Wendepunkt für die italienische Linke
Unter die dokumentarischen Absätze, die aus Polizeiprotokollen oder Zeitungsberichten stammen könnten, mischen sich in diesem satzzeichenlosen Roman bald die Stimmen vierer Protagonist/innen. 15 Jahre später versuchen sie, ein Drehbuch zu den Ereignissen zu schreiben. Ihre Erklärungsansätze zu Feltrinellis Tod, der als Wendepunkt für die italienische Linke verstanden wird, als zündender Funke für eine neue Generation des bewaffneten Widerstands, scheitern.

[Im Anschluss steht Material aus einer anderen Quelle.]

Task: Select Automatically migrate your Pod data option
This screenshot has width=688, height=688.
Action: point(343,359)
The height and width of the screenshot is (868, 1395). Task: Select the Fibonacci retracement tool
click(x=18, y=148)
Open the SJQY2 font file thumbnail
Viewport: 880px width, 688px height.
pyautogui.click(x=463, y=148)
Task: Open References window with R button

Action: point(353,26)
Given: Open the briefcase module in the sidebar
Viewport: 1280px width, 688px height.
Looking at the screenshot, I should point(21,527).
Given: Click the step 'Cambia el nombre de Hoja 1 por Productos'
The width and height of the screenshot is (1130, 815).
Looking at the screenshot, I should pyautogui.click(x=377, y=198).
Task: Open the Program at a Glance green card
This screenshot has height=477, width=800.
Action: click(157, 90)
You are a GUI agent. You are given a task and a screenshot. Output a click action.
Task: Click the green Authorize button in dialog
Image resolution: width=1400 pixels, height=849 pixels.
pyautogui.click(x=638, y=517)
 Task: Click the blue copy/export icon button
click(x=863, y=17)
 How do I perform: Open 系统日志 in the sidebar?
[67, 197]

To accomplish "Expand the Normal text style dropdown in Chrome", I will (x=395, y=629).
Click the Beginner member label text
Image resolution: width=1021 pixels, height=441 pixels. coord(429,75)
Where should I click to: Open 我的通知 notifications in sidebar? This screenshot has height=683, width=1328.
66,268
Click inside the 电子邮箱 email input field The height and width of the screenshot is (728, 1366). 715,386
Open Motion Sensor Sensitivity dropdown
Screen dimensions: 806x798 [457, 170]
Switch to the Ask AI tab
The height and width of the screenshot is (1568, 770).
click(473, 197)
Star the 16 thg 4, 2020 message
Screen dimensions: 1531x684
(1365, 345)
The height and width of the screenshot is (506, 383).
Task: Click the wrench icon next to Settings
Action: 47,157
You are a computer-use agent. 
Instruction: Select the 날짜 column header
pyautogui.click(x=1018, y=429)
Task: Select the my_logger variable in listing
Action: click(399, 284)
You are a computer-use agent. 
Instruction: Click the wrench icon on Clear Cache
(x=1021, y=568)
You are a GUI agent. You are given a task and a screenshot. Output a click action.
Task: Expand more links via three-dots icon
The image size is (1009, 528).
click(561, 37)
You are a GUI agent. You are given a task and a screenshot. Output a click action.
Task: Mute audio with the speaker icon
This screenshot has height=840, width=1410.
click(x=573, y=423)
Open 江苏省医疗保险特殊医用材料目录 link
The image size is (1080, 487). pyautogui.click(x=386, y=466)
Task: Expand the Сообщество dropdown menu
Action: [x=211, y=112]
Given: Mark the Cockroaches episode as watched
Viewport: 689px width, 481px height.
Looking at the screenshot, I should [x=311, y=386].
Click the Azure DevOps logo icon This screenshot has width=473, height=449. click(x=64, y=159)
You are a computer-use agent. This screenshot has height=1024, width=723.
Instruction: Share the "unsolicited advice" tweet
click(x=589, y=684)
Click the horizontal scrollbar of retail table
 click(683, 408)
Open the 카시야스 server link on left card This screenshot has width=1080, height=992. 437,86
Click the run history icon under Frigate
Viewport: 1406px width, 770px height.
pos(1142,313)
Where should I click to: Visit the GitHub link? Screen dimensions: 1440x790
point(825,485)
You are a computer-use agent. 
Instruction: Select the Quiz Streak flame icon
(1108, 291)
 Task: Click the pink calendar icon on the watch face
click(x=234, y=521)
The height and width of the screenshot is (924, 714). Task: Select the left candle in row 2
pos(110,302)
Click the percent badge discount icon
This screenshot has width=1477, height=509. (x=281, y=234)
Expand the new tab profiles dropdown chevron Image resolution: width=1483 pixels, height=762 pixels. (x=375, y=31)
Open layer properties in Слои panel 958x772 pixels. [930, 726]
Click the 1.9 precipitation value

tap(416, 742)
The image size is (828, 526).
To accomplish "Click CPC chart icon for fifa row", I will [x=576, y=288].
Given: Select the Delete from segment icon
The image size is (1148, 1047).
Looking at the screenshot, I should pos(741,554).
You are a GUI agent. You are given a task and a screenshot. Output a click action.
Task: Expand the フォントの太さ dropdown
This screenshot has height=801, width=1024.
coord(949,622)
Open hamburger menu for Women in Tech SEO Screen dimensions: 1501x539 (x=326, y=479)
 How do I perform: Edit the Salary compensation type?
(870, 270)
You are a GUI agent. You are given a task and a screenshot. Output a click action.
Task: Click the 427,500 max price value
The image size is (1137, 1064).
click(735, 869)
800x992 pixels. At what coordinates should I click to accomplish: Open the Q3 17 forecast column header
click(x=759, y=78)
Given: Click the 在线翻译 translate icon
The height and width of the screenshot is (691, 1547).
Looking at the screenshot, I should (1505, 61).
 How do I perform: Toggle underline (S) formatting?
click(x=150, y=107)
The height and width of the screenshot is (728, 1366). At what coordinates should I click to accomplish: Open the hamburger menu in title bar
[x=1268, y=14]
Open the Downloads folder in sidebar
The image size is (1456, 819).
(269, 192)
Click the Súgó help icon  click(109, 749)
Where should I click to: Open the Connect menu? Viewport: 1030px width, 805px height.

– Nanni Balestrini in »Der Verleger«
»Dieser Tod, die Geschichte dieses Todes müsste eine Geschichte werden die andere Geschichten erzählt.«
Das Dutzend Jahr nach 1969 nennt man in Italien auch »Die bleierne Zeit«, und anders als die deutsche Regisseurin Margarete von Trotta es in ihrem gleichnamigen Film meinte, bezieht das Blei sich auch auf Waffen. Aus den vielen linksaktivistischen Bewegungen und Gruppen – den kommunistischen, gewaltbereiten »Brigate Rosse«, Frauengruppen wie der »Lotta Femminista«, der studentischen, aus den FIAT-Streiks entstandenen Gruppe der »Lotta Continua« oder der radikalen »Potere Operaio«, zu deren Gründer nicht nur »Empire«-Mitautor Toni Negri gehörte, sondern auch Nanni Balestrini – schälte sich im Italien der 70er Jahre schließlich die Bewegung der »Autonomia« heraus.
»Die bleierne Zeit«
Die Mitglieder der »Autonomia« lehnten etablierte politische Strukturen und Institutionen ab. Ihr Dagegensein drückten sie in vielfältigen gegenkulturellen Praktiken aus: Hausbesetzungen, Supermarktplünderungen, Schwarzfahren, Stadtindianertum oder der Gründung von freien und alternativen Medien. Die Gegenbewegungen gipfelten schließlich in gewaltsamen Zusammenstößen der sogenannten 77er Generation mit der Staatsgewalt, in der Ermordung des konservativen Politikers Aldo Moro 1978 durch die »Brigate Rosse« und in der Inhaftierung Tausender linker Aktivisten.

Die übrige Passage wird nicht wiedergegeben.